Data shown:
· · · · · · ·

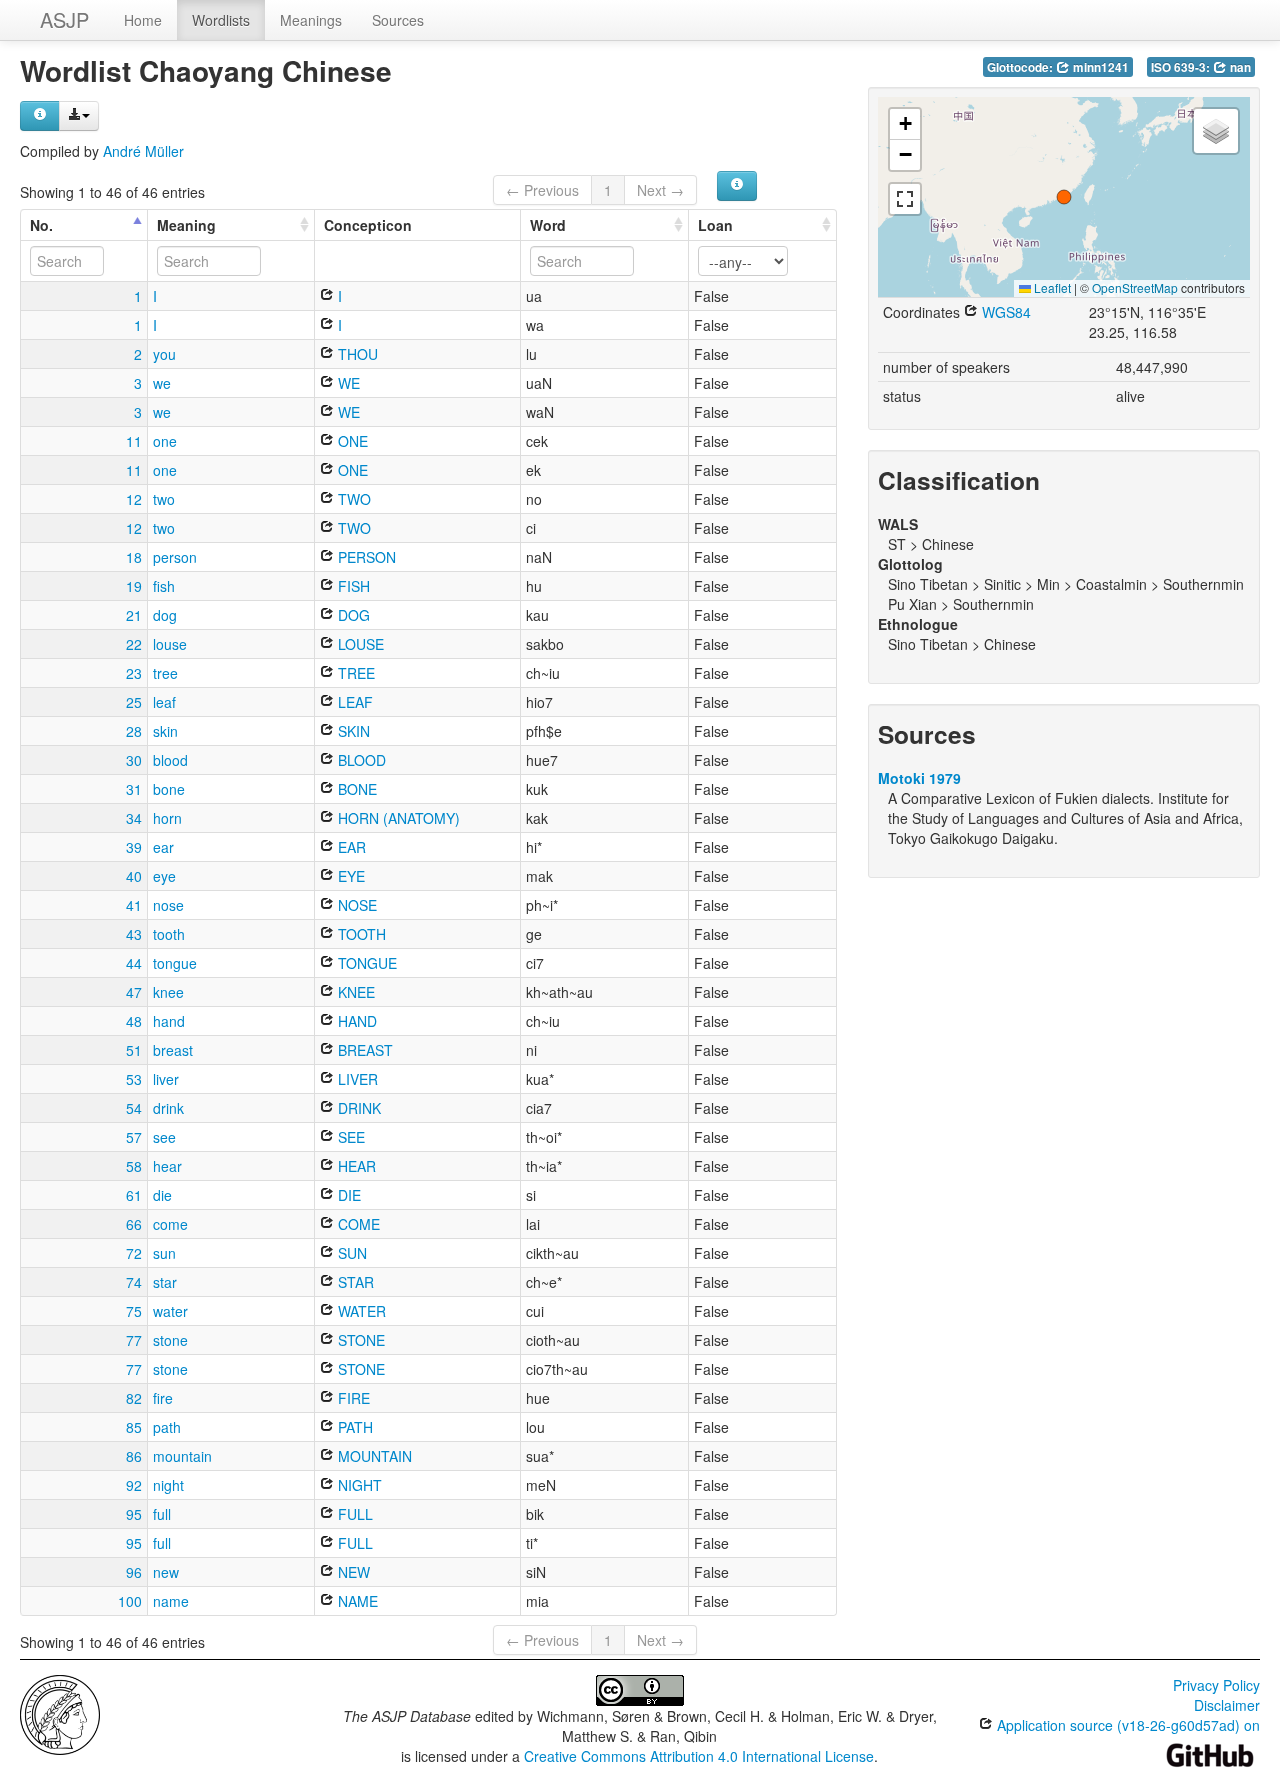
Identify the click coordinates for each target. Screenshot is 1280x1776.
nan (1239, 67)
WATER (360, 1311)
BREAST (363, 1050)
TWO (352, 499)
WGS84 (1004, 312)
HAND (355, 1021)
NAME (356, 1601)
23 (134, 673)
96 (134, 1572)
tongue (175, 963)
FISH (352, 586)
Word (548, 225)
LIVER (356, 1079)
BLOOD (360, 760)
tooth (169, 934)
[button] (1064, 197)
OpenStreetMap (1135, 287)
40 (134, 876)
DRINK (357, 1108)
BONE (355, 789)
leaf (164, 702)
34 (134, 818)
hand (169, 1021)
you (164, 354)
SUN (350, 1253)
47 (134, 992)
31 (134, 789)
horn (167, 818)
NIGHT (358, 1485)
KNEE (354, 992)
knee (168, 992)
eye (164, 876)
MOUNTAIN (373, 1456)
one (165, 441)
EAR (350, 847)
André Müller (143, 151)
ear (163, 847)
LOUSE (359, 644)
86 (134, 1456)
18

· · · · · · ·

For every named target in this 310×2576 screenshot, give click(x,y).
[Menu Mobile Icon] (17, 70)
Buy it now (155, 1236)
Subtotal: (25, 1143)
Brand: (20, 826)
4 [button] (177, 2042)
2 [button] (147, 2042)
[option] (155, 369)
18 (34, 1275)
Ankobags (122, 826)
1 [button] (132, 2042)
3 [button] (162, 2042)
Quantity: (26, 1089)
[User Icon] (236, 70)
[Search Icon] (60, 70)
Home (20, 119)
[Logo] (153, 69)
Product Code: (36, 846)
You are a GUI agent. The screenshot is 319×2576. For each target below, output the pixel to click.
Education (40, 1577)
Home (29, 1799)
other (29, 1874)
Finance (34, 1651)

· · · · · · ·

Try it:
What lines of the data contain the string "target"? List them.

Answer section:
Identify the click coordinates for each target. Screenshot is 1280x1776.
For every named target in this 310×2576 screenshot, give click(x,y).
You are a GUI agent. The screenshot is 319×2576. For each target below, output the pixel to click.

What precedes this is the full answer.